LIVE AT LEGENDS Buddy Guy (Silvertone) *****
Eric Clapton praises Buddy Guy as “the last real he-man of the blues guitar”, a boast easily proven by Buddy’s new live album. Released in mid-December Live At Legends, recorded at Guy’s own Chicago night club, is fire and brimstone blues- a dance with the devil in the pale moonlight.
When Buddy Guy plays, the hair on the back of neck stands up. As he did when I saw him in Edmonton in 2006, Buddy feeds off the energy of the audience here, using it to take them higher. Legends is a mix of his own tunes alongside material by Muddy Waters, John Lee Hooker and Jimi Hendrix, with audience members being willing participants. During I Just Wanna Make Love To You her turns the mic on the capacity crowd, who sing the chorus with gusto.
Live At Legends is about 54 minutes long and also includes three terrific studio tracks including the blistering Country Boy. Live or otherwise, at 76 years old Guy could mop the floor with guitarists half his age. As comic George Carlin once said “It’s not enough to know which notes to play, you have to know why they need to be played” and if anybody on God’s green earth knows, it’s Buddy Guy. This isn’t just music- it’s magic.
TOP TRACKS: Damn Right I’ve Got The Blues, Country Boy, I Just Wanna Make Love To You
MY TRUE STORY Aaron Neville (Blue Note) *** ½
It’s long been a dream of Neville’s to do an album of doo-wop, the music that inspired him as a youngster. This is a disc of some of the genre’s best loved tunes, delivered in that unmistakable falsetto, backed by a band with New Orleans swing- what a treat!
“These songs helped to mold me into who I am” Aaron says.“ They’re all dear to my heart and they rode with me, in my bones, through all these years.” Indeed, his voice is a natural fit on songs likeUnder The Boardwalk and Be My Baby. Produced by Don Was and Keith Richards (who play guitar on this too), My True Story was cut in just 5 days so the tunes aren’t forced are over-arranged, a real natural feel and authenticity that can be felt right away.

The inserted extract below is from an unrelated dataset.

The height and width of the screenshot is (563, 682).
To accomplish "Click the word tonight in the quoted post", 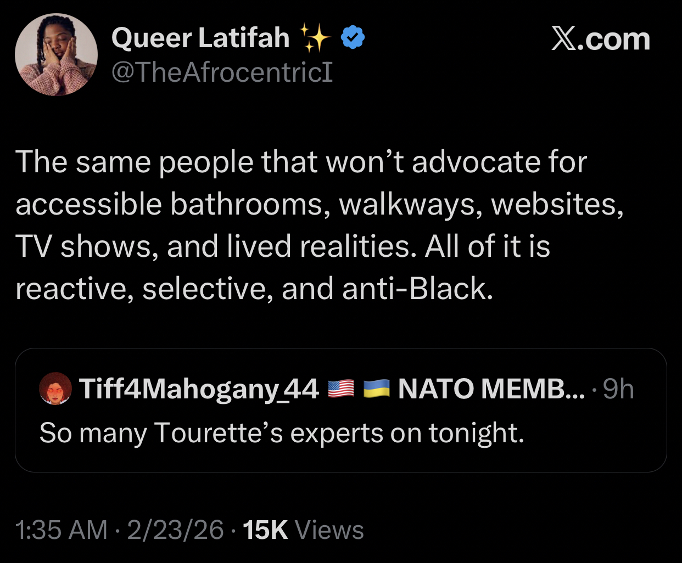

Keith Richards describes recording this album as “The perfect session. 23 songs were cut in 5 days, all of them live and many on the first take”- hopefully there’ll be a volume 2 before too long. Several singers from the glory days of doo-wop sing back-ups here including Eugene Pitt of The Jive Five, Bobby Jay of The Teenagers and Dickie Harmon from The Del-Vikings. Sweet music from one of the sweetest voices in music- yeah, I can dig that.
TOP TRACKS: Under The Boardwalk, Gypsy Woman, This Magic Moment/ True Love
SET YOU FREE Gary Allan (MCA Nashville) ****
This is Gary Allan’s 9th album, his first since having a polyp removed from his vocal chords. To say he’s back and stronger than ever is an understatement.
Set You Free represents a departure of sorts in his 17 year career. Allan has been writing songs with some new people and, along with his band, handled some of the production himself. The album was sequenced with a storyline in which a man breaks the restraints of a failed relationship and conquers the loneliness of its aftermath- the result of Allan’s own journey as a man and an artist. “It’s all about healing” he says, “the evolution of getter better.”
Being inspired by the likes of The Highwaymen (Waylon Jennings, Johnny Cash, Kris Kristofferson, Willie Nelson) has never been so evident as it is here. “They were so powerful” Gary Allan reflects. “It was like punk rock to me, it was so hardcore.” When you hear a song line Bones you realize he ain’t just whistling Dixie!
I don’t like a lot of country but the stuff I do enjoy comes from a real place, like The Highwaymen and artists like Marty Stuart and Gary Allan. Catchy isn’t good enough- you have to feel like they mean it when they’re singing it, and there’s nary a false note on Set You Free. This is the good stuff.
TOP TRACKS: Bones, Every Storm (Runs Out Of Rain), Good As New
NOTES FROM THE UNDERGROUND Hollywood Undead (Universal) ***
This is a hard band to take seriously- the masks and the stage names that try desperately hard to be cool- but the more people hate on them the more interesting they become to me. And so I found myself spending the hour with their 3rd album Notes From The Underground, and enjoying it.
Writing for this record started on the bus, as they were wrapping up their 2011 tour with Avenge Sevenfold. “We wrote from our hearts”says J-Dog (see what I mean about the names?) “I feel like we got back to something pure.” Their combo of rock with hip-hop elements is not unpleasant, skittering grooves and snappy beats abound, as they try their best to represent the soft white underbelly of Los Angeles.
The title is an homage to the novel by Fyodor Dostoyevsky, a favorite of Johnny 3 Tears- again with the names. “We’ve maintained an underground identity” Johnny says. “When we write songs we’re coming from a place most people don’t like to look at or talk about openly.” Maybe it’s the part of me that used to be a rebel that responds to this music. Stylistic considerations aside, there’s a clumsy honesty in the songs that reaches out, even if you don’t always like what they have to say… and as Paul Stanley might bray, isn’t that what rock & roll is all about?